Plasma Sclerostin in HIV-Infected Adults on Effective Antiretroviral Therapy.

Sclerostin is linked to bone physiology and cardiovascular disease through the Wnt/β-catenin signaling pathway. The goal of this study was to determine if sclerostin is related to bone physiology and cardiovascular disease during antiretroviral treatment in HIV-infected persons. This was a cross-sectional analysis from study entry into the Stopping Atherosclerosis and Treating Unhealthy bone with RosuvastatiN in HIV (SATURN) trial, an ongoing randomized trial comparing rosuvastatin to placebo in HIV-infected adults on antiretroviral therapy.
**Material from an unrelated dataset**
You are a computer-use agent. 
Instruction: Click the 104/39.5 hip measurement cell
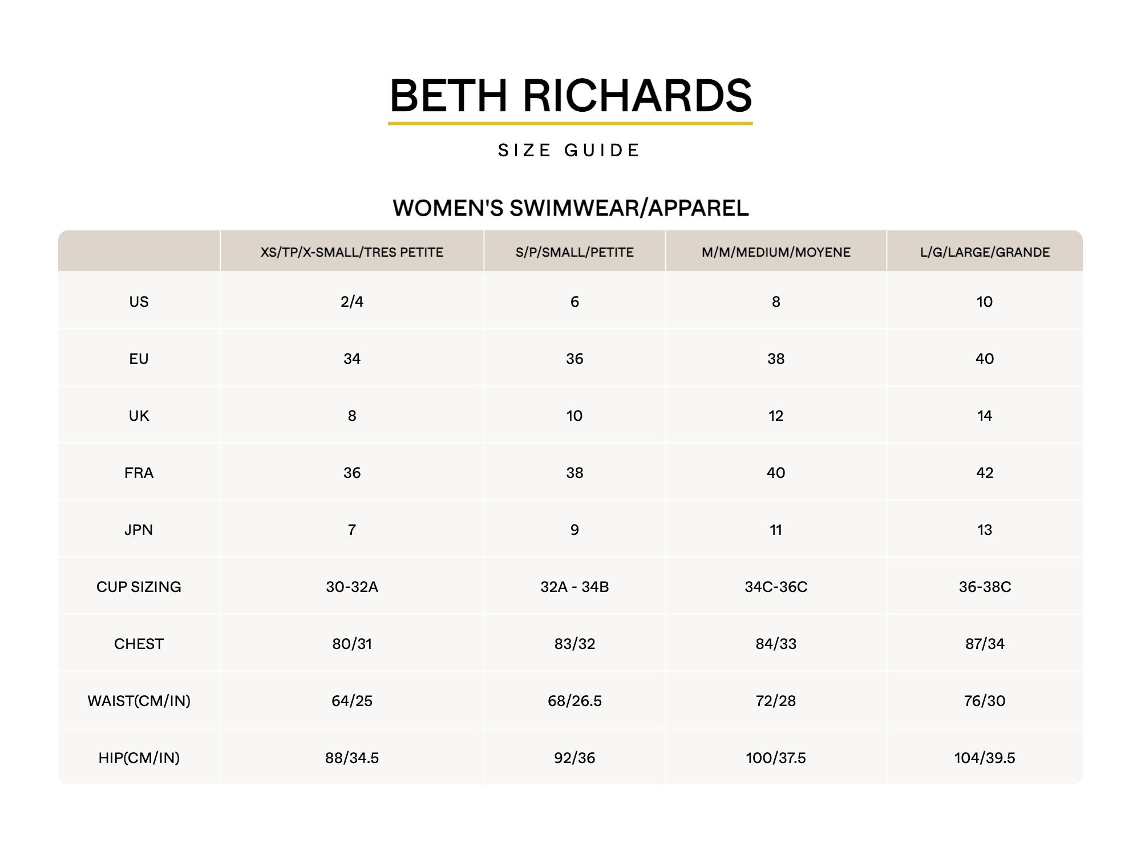coord(985,758)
Plasma sclerostin was measured at study entry by ELISA from participants with available samples. Spearman correlation and multivariable linear regression were used to test relationships between sclerostin and bone density or bone turnover and cardiovascular disease. Among 139 HIV-infected participants (median age 46 years, CD4 lymphocyte count 614 cells/μl), the median plasma sclerostin level was 444.1 (IQR 330.3, 570.1) pg/ml. Correlations were detected between sclerostin and age (r=0.26), lumbar spine Z-score (r=0.31), RANKL (r=-0.21), carotid intima-media thickness (CIMT, r=0.19), and sVCAM-1 (r=0.27), p<0.05. No significant correlations were detected between sclerostin and current (r=0.006) or nadir CD4 count (r=0.11). While associations between sclerostin, lumbar spine Z-score, and sVCAM-1 were robust to covariate adjustment (p<0.01), association with CIMT was no longer significant (p=0.08). Our findings provide preliminary support for a relationship between sclerostin and bone mineral density in HIV-infected persons. The Wnt/β-catenin pathway should be investigated as a potential mechanism for loss of bone mineral density in treated HIV infection.